The poet Marilyn was the first Marilyn I encountered. Like her when she was young, I lived in a strict Pentecostal environment that forbade much of pop culture, but unlike her, I didn’t gorge myself on movies after escaping the prohibition. Although I had heard of “Marilyn Monroe,” I hadn’t yet happened to see any of her films when I came across Fragments: Poems, Intimate Notes, Letters by Marilyn Monroe in a bookstore. I, like so many, fell for the allure—still, to me, a forbidden one—of her image: Marilyn on a sofa seemingly caught looking up and away from the black notebook in her lap. Her expression suggests she hasn’t yet decided whether the distraction is a source of apprehension or delight. Wearing coral lipstick and a black turtleneck, she is beautiful and bookish. The apparently candid photo is actually from a 1953 series for Life by the photojournalist Alfred Eisenstaedt. Then twenty-six, Marilyn was famous, and only becoming more so: she’d started dating the baseball star Joe DiMaggio. The revelation that years before she’d posed nude for a calendar (and wasn’t ashamed) had recently scandalized McCarthyite America. Life’s portraits of a sex symbol among books play to an audience’s wish to condescend to the object of their desire, to laugh at the “dumb blond” who thinks she can read. (Desire, after all, is an involuntary subjection often trailed by resentment.) As always, Marilyn insisted on approving the images; the contact sheets show her red pen. And in this photo, whatever anyone else intended, I also see her considered self-creation.
Marilyn’s poems are, as the book’s title indicates, mostly fragmentary. Rarely (if ever) did a first draft become a second, but themes and motifs recur as though being reworked. They were written in notebooks and on scrap paper alongside lines of dialogue from her films, song titles, lists, outpourings of anxiety, and accounts of both real events and dreams. Sometimes lines that read like poems actually aren’t, as with some of the notes made during her years spent in psychoanalysis and in classes with Lee Strasberg, a controversial proponent of the “Method,” a technique that demands actors dig deep into their emotions and memories in order to fully inhabit their roles. Some of Marilyn’s pages are tidily penned, starting precisely at the red vertical margin, but often the poems and notes range across or even around the page, with words crossed out and sentences connected by arrows. Because the lines often end where the paper does, it’s not always obvious where they break, or whether they should break at all. According to Norman Rosten, a poet who became better known for being a friend of hers, “She had the instinct and reflexes of the poet, but she lacked the control.”

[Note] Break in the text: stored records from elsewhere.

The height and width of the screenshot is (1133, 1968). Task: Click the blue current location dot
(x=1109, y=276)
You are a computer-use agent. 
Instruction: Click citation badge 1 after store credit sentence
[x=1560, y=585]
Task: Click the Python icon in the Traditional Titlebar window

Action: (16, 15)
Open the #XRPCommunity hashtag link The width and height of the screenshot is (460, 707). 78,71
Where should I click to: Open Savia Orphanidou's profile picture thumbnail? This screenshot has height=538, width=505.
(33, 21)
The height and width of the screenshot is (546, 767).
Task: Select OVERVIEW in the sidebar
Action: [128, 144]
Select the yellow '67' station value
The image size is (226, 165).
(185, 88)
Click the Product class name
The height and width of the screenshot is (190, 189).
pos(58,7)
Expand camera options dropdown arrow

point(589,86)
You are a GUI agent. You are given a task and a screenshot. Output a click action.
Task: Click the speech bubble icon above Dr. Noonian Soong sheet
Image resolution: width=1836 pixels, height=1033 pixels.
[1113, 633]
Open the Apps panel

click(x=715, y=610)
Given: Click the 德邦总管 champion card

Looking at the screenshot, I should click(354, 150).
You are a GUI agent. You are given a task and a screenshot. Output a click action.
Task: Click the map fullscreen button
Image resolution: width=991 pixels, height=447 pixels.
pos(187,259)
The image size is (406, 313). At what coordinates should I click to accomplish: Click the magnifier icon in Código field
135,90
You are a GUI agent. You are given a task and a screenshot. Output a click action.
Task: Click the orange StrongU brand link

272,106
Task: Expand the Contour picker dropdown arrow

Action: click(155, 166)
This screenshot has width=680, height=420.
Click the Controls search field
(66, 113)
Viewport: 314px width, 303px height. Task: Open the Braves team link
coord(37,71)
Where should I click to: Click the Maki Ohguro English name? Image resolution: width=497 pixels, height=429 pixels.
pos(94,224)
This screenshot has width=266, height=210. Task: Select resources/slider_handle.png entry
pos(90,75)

Marilyn left high school when she married her first husband and, aside from a continuing-education course in literature at UCLA, never had further formal education. But she was a committed if haphazard autodidact, going to a now-defunct bookstore in Los Angeles to leaf through and buy whatever books interested her (Rilke’s Letters to a Young Poet, for instance). Although the playwright Arthur Miller, her third husband, claimed she never finished anything “with the possible exception of Colette’s Chéri and a few short stories,” others contradict this. She professed a love for The Brothers Karamazov and a wish to play its central female character, Grushenka. Her library contained more than four hundred books, including verse collections by D. H. Lawrence, Emily Dickinson, and Yuan Mei, and an anthology of African American poetry.